PROBLEM DETAILS: What the task requires is each entry, restated exactly.

╭──

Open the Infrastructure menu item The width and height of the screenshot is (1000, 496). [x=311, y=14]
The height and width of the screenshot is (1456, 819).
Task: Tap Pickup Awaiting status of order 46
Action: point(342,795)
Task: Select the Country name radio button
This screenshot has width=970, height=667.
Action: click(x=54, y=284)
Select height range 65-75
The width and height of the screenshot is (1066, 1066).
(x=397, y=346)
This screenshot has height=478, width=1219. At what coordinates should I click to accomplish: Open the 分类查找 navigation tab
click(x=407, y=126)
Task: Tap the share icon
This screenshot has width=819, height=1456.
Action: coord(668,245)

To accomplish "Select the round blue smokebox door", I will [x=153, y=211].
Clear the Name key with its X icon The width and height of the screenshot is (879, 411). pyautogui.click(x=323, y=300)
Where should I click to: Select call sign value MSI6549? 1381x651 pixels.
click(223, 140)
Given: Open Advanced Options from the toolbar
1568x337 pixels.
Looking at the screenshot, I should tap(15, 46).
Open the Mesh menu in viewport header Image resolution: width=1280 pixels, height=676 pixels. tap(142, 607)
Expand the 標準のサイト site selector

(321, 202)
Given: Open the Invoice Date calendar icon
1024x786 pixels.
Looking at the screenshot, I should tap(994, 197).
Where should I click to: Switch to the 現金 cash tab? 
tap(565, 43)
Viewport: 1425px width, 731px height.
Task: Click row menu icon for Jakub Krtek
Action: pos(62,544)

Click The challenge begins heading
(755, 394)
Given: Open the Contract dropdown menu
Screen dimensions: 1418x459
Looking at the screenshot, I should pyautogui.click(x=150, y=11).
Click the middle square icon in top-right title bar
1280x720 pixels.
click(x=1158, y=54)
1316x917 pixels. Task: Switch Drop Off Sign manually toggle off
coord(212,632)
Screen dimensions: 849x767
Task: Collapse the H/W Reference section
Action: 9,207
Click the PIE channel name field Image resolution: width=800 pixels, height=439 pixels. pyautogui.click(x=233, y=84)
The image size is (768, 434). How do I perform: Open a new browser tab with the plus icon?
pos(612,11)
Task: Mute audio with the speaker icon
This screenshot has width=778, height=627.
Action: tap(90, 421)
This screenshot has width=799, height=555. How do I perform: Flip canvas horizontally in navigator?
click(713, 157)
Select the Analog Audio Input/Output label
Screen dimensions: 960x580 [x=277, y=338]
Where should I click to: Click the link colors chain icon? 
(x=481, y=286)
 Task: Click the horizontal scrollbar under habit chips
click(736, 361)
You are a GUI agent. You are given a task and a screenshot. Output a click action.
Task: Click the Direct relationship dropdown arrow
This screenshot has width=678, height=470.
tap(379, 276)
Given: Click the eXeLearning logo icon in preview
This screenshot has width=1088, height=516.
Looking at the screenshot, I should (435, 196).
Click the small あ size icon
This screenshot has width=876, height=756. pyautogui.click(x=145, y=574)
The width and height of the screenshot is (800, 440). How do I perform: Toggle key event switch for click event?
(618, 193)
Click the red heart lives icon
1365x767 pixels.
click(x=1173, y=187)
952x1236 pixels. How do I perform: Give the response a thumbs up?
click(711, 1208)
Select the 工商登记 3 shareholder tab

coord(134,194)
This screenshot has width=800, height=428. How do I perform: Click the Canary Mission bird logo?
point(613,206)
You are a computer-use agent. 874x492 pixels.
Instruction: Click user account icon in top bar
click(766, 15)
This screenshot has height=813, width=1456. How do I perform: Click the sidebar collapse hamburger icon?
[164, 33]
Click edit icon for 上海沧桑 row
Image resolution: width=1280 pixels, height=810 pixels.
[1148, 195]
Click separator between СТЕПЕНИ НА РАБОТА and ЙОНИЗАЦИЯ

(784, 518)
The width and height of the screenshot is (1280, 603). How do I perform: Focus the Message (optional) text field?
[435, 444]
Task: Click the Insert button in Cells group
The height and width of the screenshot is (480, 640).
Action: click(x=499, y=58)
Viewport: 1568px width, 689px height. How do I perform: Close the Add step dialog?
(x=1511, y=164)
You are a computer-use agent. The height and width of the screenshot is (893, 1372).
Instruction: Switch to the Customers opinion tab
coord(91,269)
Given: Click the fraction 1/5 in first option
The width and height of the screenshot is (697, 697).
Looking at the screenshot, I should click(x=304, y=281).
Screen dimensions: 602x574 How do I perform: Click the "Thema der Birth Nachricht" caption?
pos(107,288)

╰──

RESPONSE:
Open the Infrastructure menu item The width and height of the screenshot is (1000, 496). [x=311, y=14]
The height and width of the screenshot is (1456, 819).
Task: Tap Pickup Awaiting status of order 46
Action: point(342,795)
Task: Select the Country name radio button
This screenshot has width=970, height=667.
Action: click(x=54, y=284)
Select height range 65-75
The width and height of the screenshot is (1066, 1066).
(x=397, y=346)
This screenshot has height=478, width=1219. At what coordinates should I click to accomplish: Open the 分类查找 navigation tab
click(x=407, y=126)
Task: Tap the share icon
This screenshot has width=819, height=1456.
Action: coord(668,245)

To accomplish "Select the round blue smokebox door", I will [x=153, y=211].
Clear the Name key with its X icon The width and height of the screenshot is (879, 411). pyautogui.click(x=323, y=300)
Where should I click to: Select call sign value MSI6549? 1381x651 pixels.
click(223, 140)
Given: Open Advanced Options from the toolbar
1568x337 pixels.
Looking at the screenshot, I should tap(15, 46).
Open the Mesh menu in viewport header Image resolution: width=1280 pixels, height=676 pixels. tap(142, 607)
Expand the 標準のサイト site selector

(321, 202)
Given: Open the Invoice Date calendar icon
1024x786 pixels.
Looking at the screenshot, I should tap(994, 197).
Where should I click to: Switch to the 現金 cash tab? 
tap(565, 43)
Viewport: 1425px width, 731px height.
Task: Click row menu icon for Jakub Krtek
Action: pos(62,544)

Click The challenge begins heading
(755, 394)
Given: Open the Contract dropdown menu
Screen dimensions: 1418x459
Looking at the screenshot, I should pyautogui.click(x=150, y=11).
Click the middle square icon in top-right title bar
1280x720 pixels.
click(x=1158, y=54)
1316x917 pixels. Task: Switch Drop Off Sign manually toggle off
coord(212,632)
Screen dimensions: 849x767
Task: Collapse the H/W Reference section
Action: 9,207
Click the PIE channel name field Image resolution: width=800 pixels, height=439 pixels. pyautogui.click(x=233, y=84)
The image size is (768, 434). How do I perform: Open a new browser tab with the plus icon?
pos(612,11)
Task: Mute audio with the speaker icon
This screenshot has width=778, height=627.
Action: tap(90, 421)
This screenshot has width=799, height=555. How do I perform: Flip canvas horizontally in navigator?
click(713, 157)
Select the Analog Audio Input/Output label
Screen dimensions: 960x580 [x=277, y=338]
Where should I click to: Click the link colors chain icon? 
(x=481, y=286)
 Task: Click the horizontal scrollbar under habit chips
click(736, 361)
You are a GUI agent. You are given a task and a screenshot. Output a click action.
Task: Click the Direct relationship dropdown arrow
This screenshot has width=678, height=470.
tap(379, 276)
Given: Click the eXeLearning logo icon in preview
This screenshot has width=1088, height=516.
Looking at the screenshot, I should (435, 196).
Click the small あ size icon
This screenshot has width=876, height=756. pyautogui.click(x=145, y=574)
The width and height of the screenshot is (800, 440). How do I perform: Toggle key event switch for click event?
(618, 193)
Click the red heart lives icon
1365x767 pixels.
click(x=1173, y=187)
952x1236 pixels. How do I perform: Give the response a thumbs up?
click(711, 1208)
Select the 工商登记 3 shareholder tab

coord(134,194)
This screenshot has width=800, height=428. How do I perform: Click the Canary Mission bird logo?
point(613,206)
You are a computer-use agent. 874x492 pixels.
Instruction: Click user account icon in top bar
click(766, 15)
This screenshot has height=813, width=1456. How do I perform: Click the sidebar collapse hamburger icon?
[164, 33]
Click edit icon for 上海沧桑 row
Image resolution: width=1280 pixels, height=810 pixels.
[1148, 195]
Click separator between СТЕПЕНИ НА РАБОТА and ЙОНИЗАЦИЯ

(784, 518)
The width and height of the screenshot is (1280, 603). How do I perform: Focus the Message (optional) text field?
[435, 444]
Task: Click the Insert button in Cells group
The height and width of the screenshot is (480, 640).
Action: click(x=499, y=58)
Viewport: 1568px width, 689px height. How do I perform: Close the Add step dialog?
(x=1511, y=164)
You are a computer-use agent. The height and width of the screenshot is (893, 1372).
Instruction: Switch to the Customers opinion tab
coord(91,269)
Given: Click the fraction 1/5 in first option
The width and height of the screenshot is (697, 697).
Looking at the screenshot, I should click(x=304, y=281).
Screen dimensions: 602x574 How do I perform: Click the "Thema der Birth Nachricht" caption?
pos(107,288)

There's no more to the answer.